"You and another. Ha! you did not know that! I can read it in your face. Your back was scarcely turned, when out there bounced from behind a tree--a man!--that tall slim young fellow you must have noticed at the Beach any time this last week. He has been devoting himself to that little spare woman with the blue veil whom nobody seems to mind. People said they were engaged, and wondered at one with his good looks bestowing himself so cheaply. Well, as I was saying, out he bounced upon Miss--what's her name?--Miss Hillyard; and I can tell you their interview was an animated one. How the colour of both came and went! There must a great deal have taken place between them. How he gesticulated! She was comparatively calm. He is an ardent fellow, I can tell you, Joseph. Better have an eye on him."

Joseph did not know exactly what to say. He felt himself disloyal in listening; but still he was interested, and if he waited to hear more, he fancied he should be better able to defend Rose.

"The lady he had left--her with the blue veil--seemed to take her squire's sudden desertion in very bad part. She started and looked shocked at his departure, then bent forward where she sat, and looked, and listened. They were within a few yards of her, and she must have heard all that passed. The disillusion must have been terrible. I saw her head bow lower and lower, as though all fortitude were deserting her; and soon she seemed utterly crushed.
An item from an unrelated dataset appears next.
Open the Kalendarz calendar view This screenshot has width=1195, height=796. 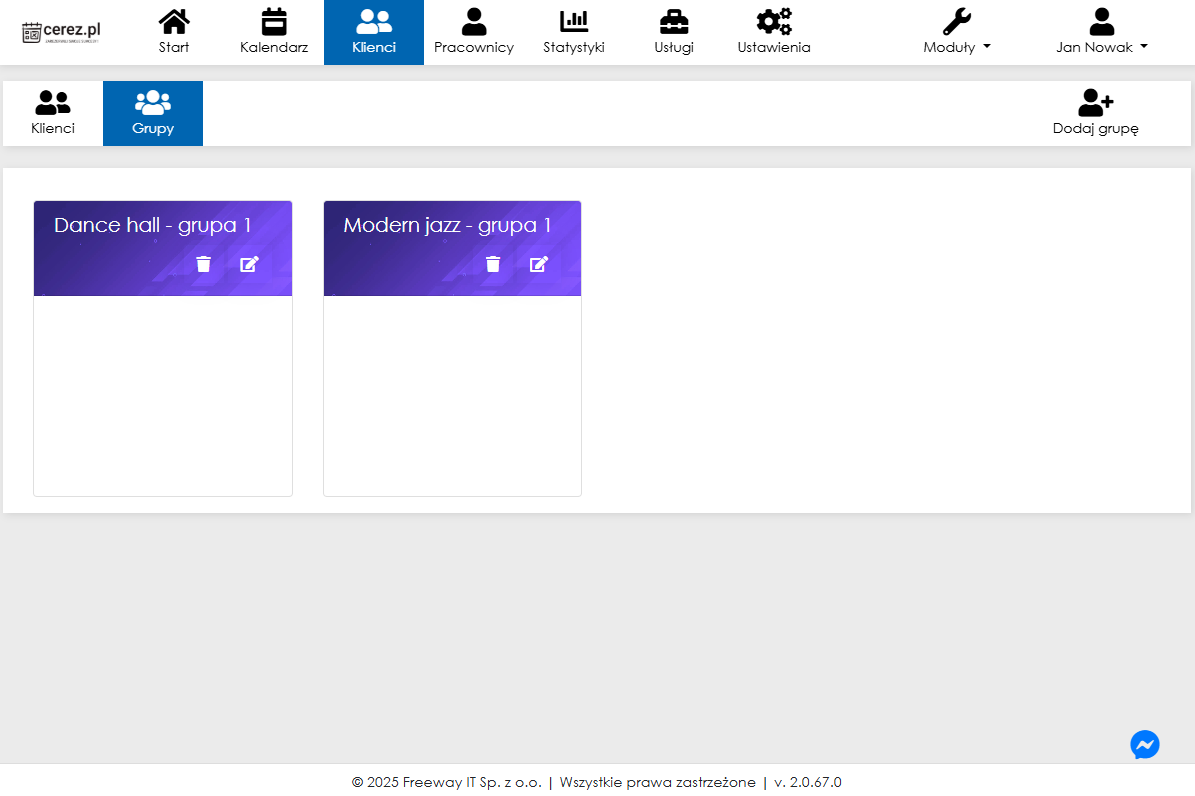274,32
She buried her head in her lap, and clasped her hands above it--a most pitiable spectacle.

"But that was not the worst. He certainly must be a man without pity or a spark of feeling. He actually had the cruelty to lead the other a little to one side, where she could have a view of the discarded rival. Was it not barbarous? This was too much for the other. It stung her into something like proper self-respect. As soon as the other turned away--and I will do the Hillyard girl the justice to say that she betrayed no sign of gratification at her rival's confusion--she jumped to her feet with a little cry, tied on her hat, and ran away up the hill, as if to hide herself among the trees. Then Miss Rose seemed suddenly to remember about you. She dismissed her admirer with the peremptory assurance of an old hand, who knows exactly what she means to do, and strolled calmly across the sands to meet you coming back to her. She must have managed very well. I saw her leaning on your arm as friendly as possible--a clever girl, but a sad handful, I should imagine, for the man whose doubtful fortune it may be to get her for a wife."
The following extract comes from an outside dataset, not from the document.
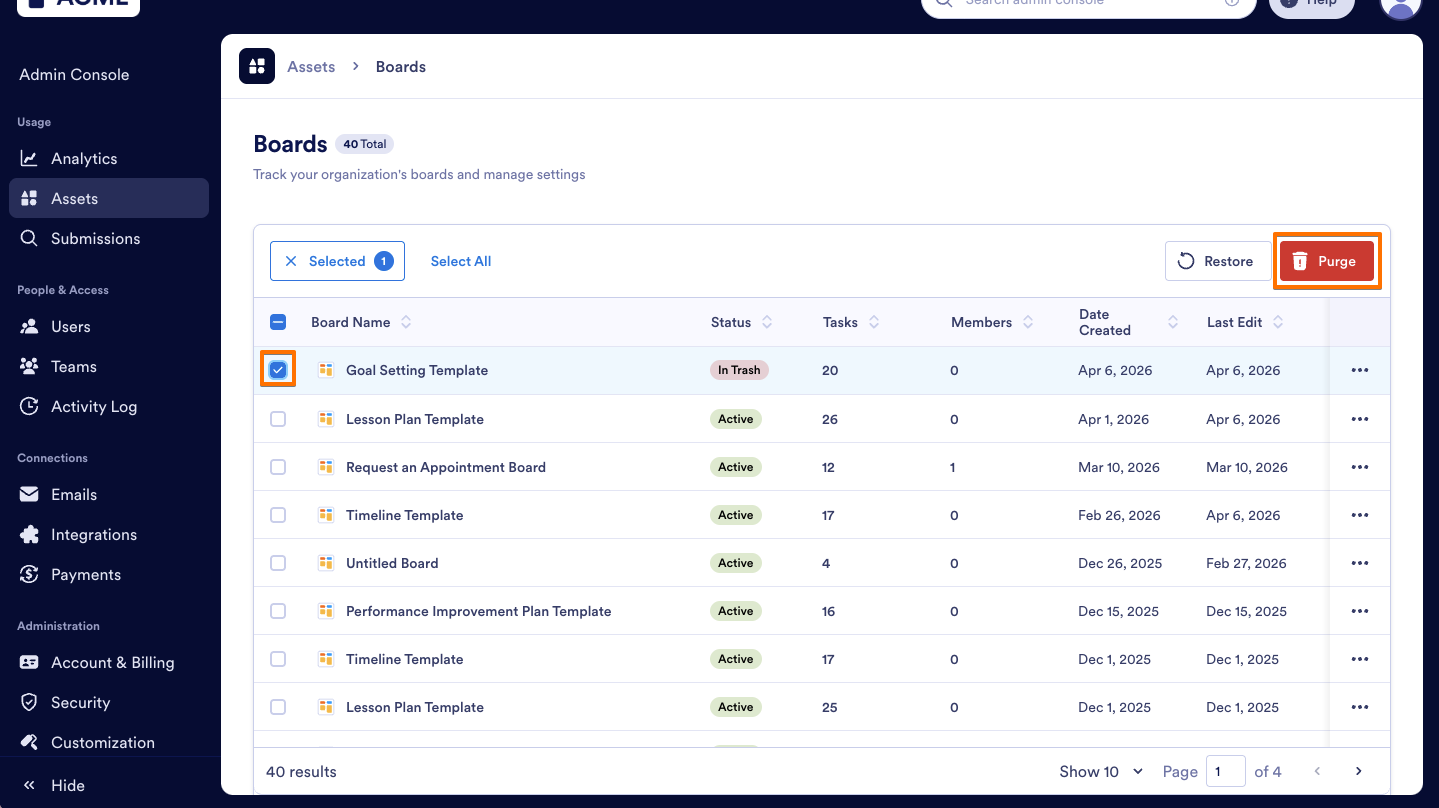Select the Integrations puzzle icon
This screenshot has width=1439, height=808.
click(31, 534)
"And now you have done, Susan, with your romance? Let me congratulate you on your talent for 'putting that and that together,' and producing a coherent fiction from true premisses, which might do credit to the author of the 'Arabian Nights.'"
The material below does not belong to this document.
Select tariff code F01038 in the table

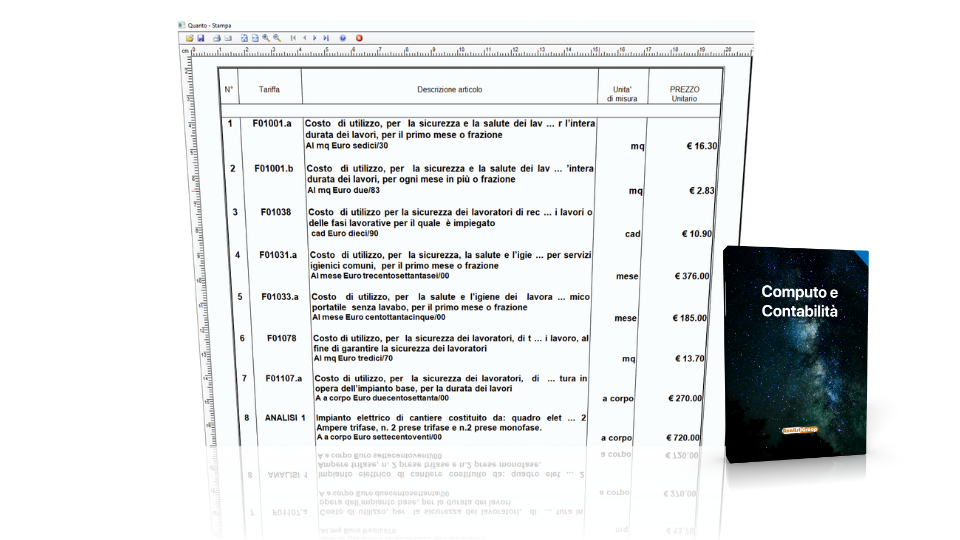click(x=276, y=212)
"And pray, if the premisses are true, and nothing of my own is added, how can you venture to suppose that my inferences are astray? You are infatuated, Joseph Naylor."

"My good creature, the young lady has told me of this interview with the tall young man which you have described so graphically. It must indeed have been exciting and full of emotion, but you have entirely failed to catch its true import; and, as far as I can see, there is no reason why you should understand it, either you or any of the twenty other eavesdroppers you mention, who have been gratuitously interesting themselves in what does not concern them. Miss Hillyard is suffering from violent headache in consequence of what occurred, and has returned to the village to lie down. On second thoughts, I believe I shall follow her, and try if she will not let me drive her back to the Beach at once. That will be better than encountering the twenty pairs of curious eyes during the evening, who will want to watch her every movement, and piece a romance out of every time she looks at her watch. Goodbye, Susan. Accept thanks for kind intentions on my account; but do, pray, be more charitable in future. Good-bye, Margaret. I am going back at once, and shall be asleep when you get home. Kiss me good-night, child."

Margaret rose to pay the dutiful salute. Joseph kissed her on the cheek, and finding his lips so conveniently near her ear, he whispered--

"Walter's buggy will be the first in the line. He will be waiting. Get down before the others. Jump in; and God bless you!"

Margaret changed colour violently. Her mother, looking on, was surprised to see an embrace from an old uncle, produce signs of emotion. "It must be because of the young man sitting by," she thought sapiently, and drew happy auguries from the circumstance. Those close observers are so often astray!